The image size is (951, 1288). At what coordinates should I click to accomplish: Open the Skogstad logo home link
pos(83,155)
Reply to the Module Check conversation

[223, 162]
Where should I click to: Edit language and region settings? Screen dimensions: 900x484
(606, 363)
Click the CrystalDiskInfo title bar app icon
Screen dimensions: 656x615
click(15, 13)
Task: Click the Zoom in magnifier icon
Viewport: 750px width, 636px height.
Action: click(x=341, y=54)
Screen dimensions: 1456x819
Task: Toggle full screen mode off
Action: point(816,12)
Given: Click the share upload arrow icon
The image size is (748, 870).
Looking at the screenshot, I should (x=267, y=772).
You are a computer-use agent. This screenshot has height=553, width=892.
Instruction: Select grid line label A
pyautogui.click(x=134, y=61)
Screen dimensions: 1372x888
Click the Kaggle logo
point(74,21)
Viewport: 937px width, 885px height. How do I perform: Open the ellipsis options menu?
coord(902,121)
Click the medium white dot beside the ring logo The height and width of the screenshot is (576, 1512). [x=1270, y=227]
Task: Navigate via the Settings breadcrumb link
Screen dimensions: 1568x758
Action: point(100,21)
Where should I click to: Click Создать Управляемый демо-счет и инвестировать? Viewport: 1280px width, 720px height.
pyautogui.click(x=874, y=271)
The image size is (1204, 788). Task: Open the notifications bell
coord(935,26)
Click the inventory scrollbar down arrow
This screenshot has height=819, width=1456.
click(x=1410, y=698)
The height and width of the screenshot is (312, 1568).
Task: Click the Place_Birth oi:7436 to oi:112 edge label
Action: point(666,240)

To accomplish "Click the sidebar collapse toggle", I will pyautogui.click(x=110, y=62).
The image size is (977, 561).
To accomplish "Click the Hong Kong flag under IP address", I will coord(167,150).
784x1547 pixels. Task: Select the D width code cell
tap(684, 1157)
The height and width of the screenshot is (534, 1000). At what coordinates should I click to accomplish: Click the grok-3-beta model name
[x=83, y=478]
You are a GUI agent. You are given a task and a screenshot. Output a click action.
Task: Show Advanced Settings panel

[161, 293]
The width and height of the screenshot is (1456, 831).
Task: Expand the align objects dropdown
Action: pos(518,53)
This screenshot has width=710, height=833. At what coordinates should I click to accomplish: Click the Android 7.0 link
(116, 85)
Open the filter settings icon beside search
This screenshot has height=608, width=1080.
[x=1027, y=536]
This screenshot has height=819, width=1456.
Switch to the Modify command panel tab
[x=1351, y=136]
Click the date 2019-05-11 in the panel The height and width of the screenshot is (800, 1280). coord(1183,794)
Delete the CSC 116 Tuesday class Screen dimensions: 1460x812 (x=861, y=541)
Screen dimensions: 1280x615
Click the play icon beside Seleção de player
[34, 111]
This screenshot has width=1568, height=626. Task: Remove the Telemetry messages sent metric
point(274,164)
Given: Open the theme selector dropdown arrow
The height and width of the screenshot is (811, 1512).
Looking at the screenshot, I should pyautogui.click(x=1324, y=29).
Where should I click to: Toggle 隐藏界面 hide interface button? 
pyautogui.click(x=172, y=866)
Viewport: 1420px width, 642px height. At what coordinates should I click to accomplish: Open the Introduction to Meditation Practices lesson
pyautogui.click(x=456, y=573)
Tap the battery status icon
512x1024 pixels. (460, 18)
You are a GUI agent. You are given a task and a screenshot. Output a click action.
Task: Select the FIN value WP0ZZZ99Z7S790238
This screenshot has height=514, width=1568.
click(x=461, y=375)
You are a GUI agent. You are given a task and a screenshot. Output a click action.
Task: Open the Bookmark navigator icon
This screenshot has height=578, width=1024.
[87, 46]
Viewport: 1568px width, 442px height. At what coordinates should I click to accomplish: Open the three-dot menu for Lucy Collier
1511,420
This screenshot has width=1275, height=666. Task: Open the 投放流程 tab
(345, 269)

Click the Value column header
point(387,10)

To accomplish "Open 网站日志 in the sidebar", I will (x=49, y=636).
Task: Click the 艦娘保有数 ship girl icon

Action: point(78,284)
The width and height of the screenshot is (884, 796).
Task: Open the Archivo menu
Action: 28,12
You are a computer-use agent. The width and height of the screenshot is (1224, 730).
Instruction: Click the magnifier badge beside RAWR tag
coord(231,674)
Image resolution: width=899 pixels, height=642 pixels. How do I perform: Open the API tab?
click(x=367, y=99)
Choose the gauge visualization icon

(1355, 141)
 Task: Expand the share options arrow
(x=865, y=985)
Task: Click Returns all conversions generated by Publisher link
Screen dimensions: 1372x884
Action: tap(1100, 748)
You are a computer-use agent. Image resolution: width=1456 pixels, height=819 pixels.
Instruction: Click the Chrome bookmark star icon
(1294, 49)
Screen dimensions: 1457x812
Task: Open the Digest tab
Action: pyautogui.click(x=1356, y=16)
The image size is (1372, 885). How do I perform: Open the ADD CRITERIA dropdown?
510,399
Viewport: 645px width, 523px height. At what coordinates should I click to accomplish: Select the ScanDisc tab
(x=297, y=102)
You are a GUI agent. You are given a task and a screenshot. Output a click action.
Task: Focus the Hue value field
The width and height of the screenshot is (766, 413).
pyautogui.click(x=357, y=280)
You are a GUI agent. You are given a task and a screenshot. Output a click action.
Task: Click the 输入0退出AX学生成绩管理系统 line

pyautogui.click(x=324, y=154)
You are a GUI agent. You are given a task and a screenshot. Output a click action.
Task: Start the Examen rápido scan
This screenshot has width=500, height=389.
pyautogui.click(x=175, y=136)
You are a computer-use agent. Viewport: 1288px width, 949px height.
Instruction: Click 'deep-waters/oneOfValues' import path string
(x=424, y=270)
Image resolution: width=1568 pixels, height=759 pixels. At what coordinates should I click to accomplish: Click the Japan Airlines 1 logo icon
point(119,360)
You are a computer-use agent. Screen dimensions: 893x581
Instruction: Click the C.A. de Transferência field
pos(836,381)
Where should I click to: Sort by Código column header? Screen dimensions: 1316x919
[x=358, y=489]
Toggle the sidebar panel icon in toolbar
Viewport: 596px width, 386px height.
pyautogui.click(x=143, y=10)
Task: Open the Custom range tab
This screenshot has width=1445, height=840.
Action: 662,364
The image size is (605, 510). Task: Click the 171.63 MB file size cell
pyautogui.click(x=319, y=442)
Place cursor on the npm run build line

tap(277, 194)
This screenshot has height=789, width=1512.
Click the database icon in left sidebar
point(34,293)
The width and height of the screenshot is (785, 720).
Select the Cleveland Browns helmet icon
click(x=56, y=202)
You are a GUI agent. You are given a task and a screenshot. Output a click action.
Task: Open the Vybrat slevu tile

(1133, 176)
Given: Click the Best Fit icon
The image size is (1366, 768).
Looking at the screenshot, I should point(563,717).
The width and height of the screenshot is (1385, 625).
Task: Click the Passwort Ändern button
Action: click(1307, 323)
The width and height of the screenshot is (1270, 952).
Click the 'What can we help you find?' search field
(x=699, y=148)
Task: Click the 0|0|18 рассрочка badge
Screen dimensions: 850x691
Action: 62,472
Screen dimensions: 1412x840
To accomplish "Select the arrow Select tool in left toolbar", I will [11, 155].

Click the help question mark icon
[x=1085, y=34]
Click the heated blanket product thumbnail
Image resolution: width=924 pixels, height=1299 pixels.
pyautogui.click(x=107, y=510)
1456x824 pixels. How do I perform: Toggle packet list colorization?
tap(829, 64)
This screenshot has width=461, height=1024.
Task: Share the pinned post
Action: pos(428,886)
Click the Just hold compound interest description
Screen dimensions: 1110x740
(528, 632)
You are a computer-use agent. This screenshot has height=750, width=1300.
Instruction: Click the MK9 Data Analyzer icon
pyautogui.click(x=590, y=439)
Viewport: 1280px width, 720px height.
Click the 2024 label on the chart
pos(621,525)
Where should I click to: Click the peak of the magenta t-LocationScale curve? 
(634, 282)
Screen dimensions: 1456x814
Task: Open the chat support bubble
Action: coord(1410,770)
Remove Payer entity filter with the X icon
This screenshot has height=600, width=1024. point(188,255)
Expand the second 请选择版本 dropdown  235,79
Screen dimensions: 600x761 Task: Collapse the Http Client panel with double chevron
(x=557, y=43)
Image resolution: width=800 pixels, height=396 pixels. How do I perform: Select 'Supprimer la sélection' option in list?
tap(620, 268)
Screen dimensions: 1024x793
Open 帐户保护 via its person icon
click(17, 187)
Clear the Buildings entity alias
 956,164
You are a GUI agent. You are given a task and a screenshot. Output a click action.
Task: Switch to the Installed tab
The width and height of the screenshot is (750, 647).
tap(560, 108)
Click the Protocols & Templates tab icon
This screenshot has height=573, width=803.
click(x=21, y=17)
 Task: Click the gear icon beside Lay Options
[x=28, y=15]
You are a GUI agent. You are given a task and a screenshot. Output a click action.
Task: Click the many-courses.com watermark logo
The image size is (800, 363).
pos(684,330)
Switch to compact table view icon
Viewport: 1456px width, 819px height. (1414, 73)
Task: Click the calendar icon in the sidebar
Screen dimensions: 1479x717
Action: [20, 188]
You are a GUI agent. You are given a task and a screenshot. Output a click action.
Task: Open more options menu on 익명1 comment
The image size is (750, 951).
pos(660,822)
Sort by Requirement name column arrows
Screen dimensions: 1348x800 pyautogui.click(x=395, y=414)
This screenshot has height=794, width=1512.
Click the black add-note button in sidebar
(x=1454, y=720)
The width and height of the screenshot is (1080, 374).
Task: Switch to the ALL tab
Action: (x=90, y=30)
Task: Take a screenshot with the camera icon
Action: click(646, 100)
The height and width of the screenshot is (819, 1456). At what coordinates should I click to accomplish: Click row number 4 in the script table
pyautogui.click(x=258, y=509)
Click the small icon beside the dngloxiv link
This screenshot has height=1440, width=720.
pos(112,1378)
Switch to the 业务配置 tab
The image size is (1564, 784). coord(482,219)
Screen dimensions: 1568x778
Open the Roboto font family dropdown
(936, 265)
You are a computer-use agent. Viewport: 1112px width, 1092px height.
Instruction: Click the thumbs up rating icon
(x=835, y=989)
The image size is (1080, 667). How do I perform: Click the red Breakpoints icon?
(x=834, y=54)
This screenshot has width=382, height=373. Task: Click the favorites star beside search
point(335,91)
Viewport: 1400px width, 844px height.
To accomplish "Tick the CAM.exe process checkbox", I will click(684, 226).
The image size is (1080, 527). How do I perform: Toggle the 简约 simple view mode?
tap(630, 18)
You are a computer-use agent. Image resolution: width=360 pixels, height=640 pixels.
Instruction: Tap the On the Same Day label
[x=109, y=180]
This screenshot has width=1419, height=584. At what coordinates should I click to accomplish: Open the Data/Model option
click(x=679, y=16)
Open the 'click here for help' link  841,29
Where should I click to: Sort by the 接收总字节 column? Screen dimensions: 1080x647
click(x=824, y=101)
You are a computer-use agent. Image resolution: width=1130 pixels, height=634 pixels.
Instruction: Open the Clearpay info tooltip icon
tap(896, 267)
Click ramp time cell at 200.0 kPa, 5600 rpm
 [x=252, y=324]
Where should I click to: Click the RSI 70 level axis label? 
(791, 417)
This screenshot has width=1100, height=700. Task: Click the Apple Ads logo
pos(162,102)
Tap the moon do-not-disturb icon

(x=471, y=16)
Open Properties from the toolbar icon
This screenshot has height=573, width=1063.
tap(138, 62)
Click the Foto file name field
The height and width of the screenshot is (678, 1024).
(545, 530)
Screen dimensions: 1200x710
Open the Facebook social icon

########################################

### Aim of the exercise
Rescale everything from the line containing "Click the Foto file name field" down to the end of the records, and give all of those lines again, requests included. Multiply each coordinate in the answers by 2.4 and round to whole numbers, with halves rounded up.

### Answer to the task
Click the Foto file name field
The height and width of the screenshot is (678, 1024).
(1308, 1272)
Screen dimensions: 1200x710
Open the Facebook social icon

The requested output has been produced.